== Estratto scelto

La creazione di una sovrintendenza coesa, solida e ricca di risorse, oltre alla tempra morale che contraddistingueva Procacci, Poggi e i loro collaboratori, permise di affrontare il gravoso impegno di salvaguardia del patrimonio artistico fiorentino durante la seconda guerra mondiale. Negli anni fra il 1941 e il 1943, il Gabinetto Restauri e Procacci in prima persona ebbero a Firenze un ruolo determinante negli interventi protettivi in loco per i beni immobili, nell’individuazione di rifugi decentrati per il ricovero delle opere mobili e nel loro spostamento. In ambito politico, Procacci era entrato clandestinamente nel Partito d’azione, a seguito dello scioglimento di Giustizia e libertà, e ospitò spesso riunioni segrete nei suoi uffici presso gli Uffizi. Interiormente diviso, al momento dell’armistizio del 1943, tra l’uscire dalla clandestinità politica e unirsi ai partigiani o continuare il suo lavoro per la protezione delle opere d’arte, scelse di dedicarsi totalmente a questo suo compito primario, entrando comunque nel Comitato toscano di liberazione nazionale. Fondamentale fu il suo ruolo anche per la difesa della popolazione civile durante il difficile passaggio del fronte da Firenze (luglio-agosto 1944), ad esempio nell’organizzazione dell’accoglienza degli sfollati di Oltrarno all’interno di palazzo Pitti. In seguito alla liberazione di Firenze, le sue competenze specifiche e la conoscenza del territorio furono indispensabili al recupero delle opere d’arte trafugate da parte delle forze alleate: molto stretti furono da allora i suoi rapporti con il tenente Frederick Hartt, a capo della sezione italiana del Monuments, fine arts, and archives program dell’esercito statunitense.
A guerra finita, Procacci diede un’ulteriore dimostrazione di capacità organizzativa e propositiva organizzando già nel 1946 e 1947 due mostre di opere restaurate dopo il loro periodo di occultamento o dopo i danni degli eventi bellici.
Alcuni punti del metodo di lavoro di Procacci sono degni di particolare considerazione: la capacità di mettere in relazione i dati materiali dei manufatti artistici con il contesto storico, il riferimento alle fonti storiche e alla trattatistica d’arte, la continua ricerca che inquadrava artisti e opere, attraverso capillari verifiche d’archivio, nel loro quadro sociale, economico e storico di riferimento. Importante fu anche percepire come dovere morale il rendere conto al pubblico dell’attività svolta nel campo del restauro, dell’impiego di tempo e risorse, della scientificità di operazioni altrimenti troppo facilmente ammantate da un’aura quasi magica. Un’attenzione, la sua, che nasceva dalle molte critiche riservate all’attività di ricerca documentaria e di restauro da una ristretta cerchia di intellettuali, maldisposti verso metodi oggettivi e scientifici che erano percepiti come minacciosi nei confronti della loro impostazione idealistica e attribuzionistica.

====

Sfida 1 => Secondo il brano su Procacci, in quali anni furono organizzate le due mostre di opere restaurate dopo la guerra?
Sfida 2 => Riporta senza modifiche il passo del brano su Procacci che si apre con le parole contenenti "A guerra finita, Procacci" e si chiude con "degli eventi bellici.".
I record non c'entrano in alcun modo con questo.

== Contenuto del dataset

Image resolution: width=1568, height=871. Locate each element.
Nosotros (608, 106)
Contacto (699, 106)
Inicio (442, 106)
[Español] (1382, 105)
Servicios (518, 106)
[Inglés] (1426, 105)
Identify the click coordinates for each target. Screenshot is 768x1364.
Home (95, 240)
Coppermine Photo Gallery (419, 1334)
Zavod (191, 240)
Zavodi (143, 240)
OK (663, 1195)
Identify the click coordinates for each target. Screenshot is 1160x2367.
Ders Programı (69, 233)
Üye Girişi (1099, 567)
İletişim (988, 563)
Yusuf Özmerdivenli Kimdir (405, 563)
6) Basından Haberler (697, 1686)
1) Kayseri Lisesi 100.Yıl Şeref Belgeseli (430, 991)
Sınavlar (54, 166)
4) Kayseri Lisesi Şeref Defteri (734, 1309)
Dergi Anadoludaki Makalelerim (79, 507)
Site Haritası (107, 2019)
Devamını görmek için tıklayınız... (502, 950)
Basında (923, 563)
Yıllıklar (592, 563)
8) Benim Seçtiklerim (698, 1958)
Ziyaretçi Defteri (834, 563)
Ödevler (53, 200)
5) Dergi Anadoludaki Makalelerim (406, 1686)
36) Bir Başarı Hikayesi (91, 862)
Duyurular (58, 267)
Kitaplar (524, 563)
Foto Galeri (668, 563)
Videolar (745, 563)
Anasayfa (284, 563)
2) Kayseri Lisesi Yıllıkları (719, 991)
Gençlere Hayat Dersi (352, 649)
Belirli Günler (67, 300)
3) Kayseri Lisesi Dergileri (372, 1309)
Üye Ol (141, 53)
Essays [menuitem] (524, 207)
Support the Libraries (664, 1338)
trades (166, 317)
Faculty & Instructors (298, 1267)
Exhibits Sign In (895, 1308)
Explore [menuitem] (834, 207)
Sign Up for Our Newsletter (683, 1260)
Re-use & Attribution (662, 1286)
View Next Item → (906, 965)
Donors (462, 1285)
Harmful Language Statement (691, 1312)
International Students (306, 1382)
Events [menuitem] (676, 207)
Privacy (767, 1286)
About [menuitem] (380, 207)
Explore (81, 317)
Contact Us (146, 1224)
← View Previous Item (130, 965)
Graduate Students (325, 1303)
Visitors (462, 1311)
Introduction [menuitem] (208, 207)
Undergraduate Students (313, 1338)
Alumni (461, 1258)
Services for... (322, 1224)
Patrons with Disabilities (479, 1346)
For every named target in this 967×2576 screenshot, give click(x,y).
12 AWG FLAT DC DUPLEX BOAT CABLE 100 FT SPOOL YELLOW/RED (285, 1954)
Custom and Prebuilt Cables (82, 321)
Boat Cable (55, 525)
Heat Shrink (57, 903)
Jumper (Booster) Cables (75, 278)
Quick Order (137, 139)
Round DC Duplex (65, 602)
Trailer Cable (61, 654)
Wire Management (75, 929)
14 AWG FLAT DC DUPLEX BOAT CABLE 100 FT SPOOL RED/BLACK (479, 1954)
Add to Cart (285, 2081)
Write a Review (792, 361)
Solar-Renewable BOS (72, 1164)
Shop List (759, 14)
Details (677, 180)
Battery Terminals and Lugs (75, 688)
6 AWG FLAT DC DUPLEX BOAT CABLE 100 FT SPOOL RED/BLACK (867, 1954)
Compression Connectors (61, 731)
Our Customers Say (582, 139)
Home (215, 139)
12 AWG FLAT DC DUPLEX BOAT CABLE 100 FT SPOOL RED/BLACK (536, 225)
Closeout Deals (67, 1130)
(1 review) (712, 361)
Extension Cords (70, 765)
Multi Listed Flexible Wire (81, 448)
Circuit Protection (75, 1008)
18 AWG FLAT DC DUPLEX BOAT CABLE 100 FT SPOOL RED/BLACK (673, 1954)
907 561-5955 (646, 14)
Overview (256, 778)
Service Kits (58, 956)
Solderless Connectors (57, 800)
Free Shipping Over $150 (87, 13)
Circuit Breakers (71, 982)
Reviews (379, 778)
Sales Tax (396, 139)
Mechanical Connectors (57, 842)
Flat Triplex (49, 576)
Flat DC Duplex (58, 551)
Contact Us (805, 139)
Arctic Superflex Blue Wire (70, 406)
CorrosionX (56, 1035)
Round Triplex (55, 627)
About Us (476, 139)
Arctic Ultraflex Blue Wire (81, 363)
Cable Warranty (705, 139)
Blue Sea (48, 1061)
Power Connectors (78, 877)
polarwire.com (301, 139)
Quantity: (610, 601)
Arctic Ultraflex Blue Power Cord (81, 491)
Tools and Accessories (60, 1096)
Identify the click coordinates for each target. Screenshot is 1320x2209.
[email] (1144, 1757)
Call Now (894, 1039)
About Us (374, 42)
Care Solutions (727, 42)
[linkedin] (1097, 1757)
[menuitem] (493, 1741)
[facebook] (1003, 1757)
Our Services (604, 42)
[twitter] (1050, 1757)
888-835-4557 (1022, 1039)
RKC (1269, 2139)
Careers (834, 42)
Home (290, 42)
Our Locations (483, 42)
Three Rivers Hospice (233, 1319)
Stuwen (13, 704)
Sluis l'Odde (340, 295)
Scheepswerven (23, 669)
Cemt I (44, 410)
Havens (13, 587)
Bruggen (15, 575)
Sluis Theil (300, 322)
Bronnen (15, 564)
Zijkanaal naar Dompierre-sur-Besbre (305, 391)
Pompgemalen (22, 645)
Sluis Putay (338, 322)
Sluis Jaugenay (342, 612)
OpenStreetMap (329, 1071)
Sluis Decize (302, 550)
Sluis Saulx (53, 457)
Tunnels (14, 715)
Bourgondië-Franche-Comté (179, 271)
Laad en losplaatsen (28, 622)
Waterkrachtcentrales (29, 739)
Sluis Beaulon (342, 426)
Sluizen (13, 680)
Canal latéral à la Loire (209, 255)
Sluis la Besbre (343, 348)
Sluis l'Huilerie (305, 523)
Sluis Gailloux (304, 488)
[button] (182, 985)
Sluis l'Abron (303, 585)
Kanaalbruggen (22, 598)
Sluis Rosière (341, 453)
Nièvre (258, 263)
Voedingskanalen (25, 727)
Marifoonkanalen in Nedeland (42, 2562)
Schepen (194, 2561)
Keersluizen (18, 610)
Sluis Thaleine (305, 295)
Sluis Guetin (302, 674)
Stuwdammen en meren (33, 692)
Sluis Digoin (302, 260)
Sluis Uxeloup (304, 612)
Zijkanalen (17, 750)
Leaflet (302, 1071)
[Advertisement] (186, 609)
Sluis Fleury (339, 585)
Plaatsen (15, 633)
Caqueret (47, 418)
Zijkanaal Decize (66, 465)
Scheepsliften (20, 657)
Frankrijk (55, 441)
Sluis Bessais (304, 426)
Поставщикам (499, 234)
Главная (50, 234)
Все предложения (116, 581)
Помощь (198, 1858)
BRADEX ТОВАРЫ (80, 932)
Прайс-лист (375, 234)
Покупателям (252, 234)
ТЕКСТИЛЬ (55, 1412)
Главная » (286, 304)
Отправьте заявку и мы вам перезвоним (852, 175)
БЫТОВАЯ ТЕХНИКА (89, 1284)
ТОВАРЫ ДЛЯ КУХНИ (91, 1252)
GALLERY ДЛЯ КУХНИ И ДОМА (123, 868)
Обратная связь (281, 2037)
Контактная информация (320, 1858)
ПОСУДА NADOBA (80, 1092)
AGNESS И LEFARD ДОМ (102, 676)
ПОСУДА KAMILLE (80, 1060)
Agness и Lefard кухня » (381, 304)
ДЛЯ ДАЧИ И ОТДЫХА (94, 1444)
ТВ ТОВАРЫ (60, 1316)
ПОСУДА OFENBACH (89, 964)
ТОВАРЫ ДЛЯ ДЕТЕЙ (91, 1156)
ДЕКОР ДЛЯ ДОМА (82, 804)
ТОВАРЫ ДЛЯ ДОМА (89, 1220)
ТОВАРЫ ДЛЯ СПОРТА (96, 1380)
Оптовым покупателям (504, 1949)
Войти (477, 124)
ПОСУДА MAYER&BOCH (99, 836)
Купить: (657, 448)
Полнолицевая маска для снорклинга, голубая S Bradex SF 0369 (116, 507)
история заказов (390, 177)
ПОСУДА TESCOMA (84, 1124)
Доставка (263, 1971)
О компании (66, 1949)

====

Risposta definitiva 1 => Nel 1946 e nel 1947.

Risposta definitiva 2 =>
A guerra finita, Procacci diede un’ulteriore dimostrazione di capacità organizzativa e propositiva organizzando già nel 1946 e 1947 due mostre di opere restaurate dopo il loro periodo di occultamento o dopo i danni degli eventi bellici.